** begin PASSAGE SHOWN **

CARDS_MAX sets how many semantic summary cards are loaded as auxiliary evidence during ranking. Increasing this value can improve coverage for architecture and feature-discovery questions, but it also introduces candidate noise and additional latency if too many weakly related cards are considered. Lower values keep ranking focused and faster, but can miss long-tail modules that only surface in summaries. Tune this limit by query segment and measure both grounded-answer quality and p95 latency so card coverage does not overwhelm precision.

Represents the combined control surface for chat behavior: model choice, retrieval parameters, generation limits, and reasoning options. These settings should be treated as a coupled system rather than independent toggles, because changes in one area often shift quality or latency elsewhere. For example, increasing retrieved context may require lower output limits or different prompts to keep responses focused. The most reliable way to tune this bundle is benchmark-driven iteration against your real tasks, with clear measurements for answer quality, citation quality, latency, and cost.

CHAT_HISTORY defines how conversation context is persisted and restored across sessions. Persistent history improves follow-up quality and reduces repeated setup, but it also expands privacy responsibilities because prompts, retrieved passages, and outputs may contain sensitive information. If storage is browser localStorage, treat it as convenience persistence, not secure archival storage, and provide clear controls for clearing or disabling history. Retention policy and visibility should be explicit so users understand what context is remembered and why.

** end PASSAGE SHOWN **
** begin RECORDED INFORMATION **

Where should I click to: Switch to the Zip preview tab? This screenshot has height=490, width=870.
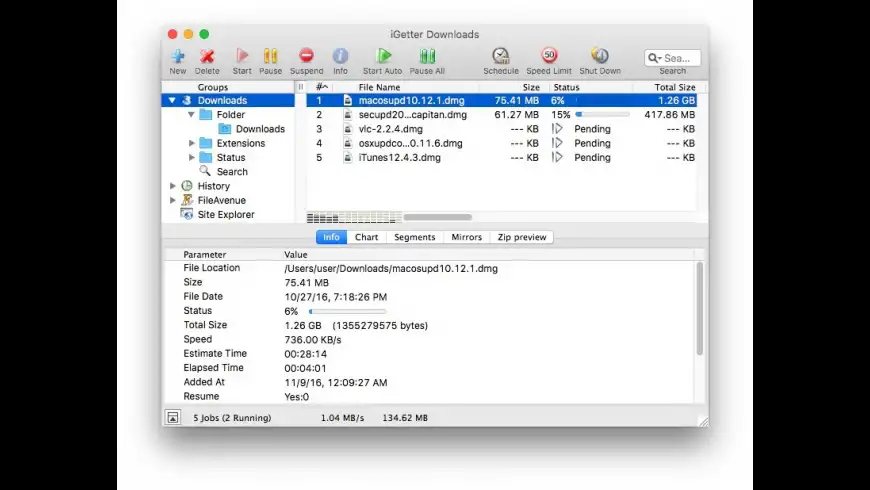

** end RECORDED INFORMATION **

-- DIRECTIONS --
Decide whether each statement agrees with the settings passage, giving yes or no and quoting the words that settle it: (a) Raising CARDS_MAX can add latency. (b) The chat settings are best tuned as independent toggles. (c) Browser localStorage counts as secure archival storage for chat history. Nothing in the listing is needed here.

-- FINAL ANSWER --
(a) Yes: "it also introduces candidate noise and additional latency"
(b) No: "These settings should be treated as a coupled system rather than independent toggles"
(c) No: "treat it as convenience persistence, not secure archival storage"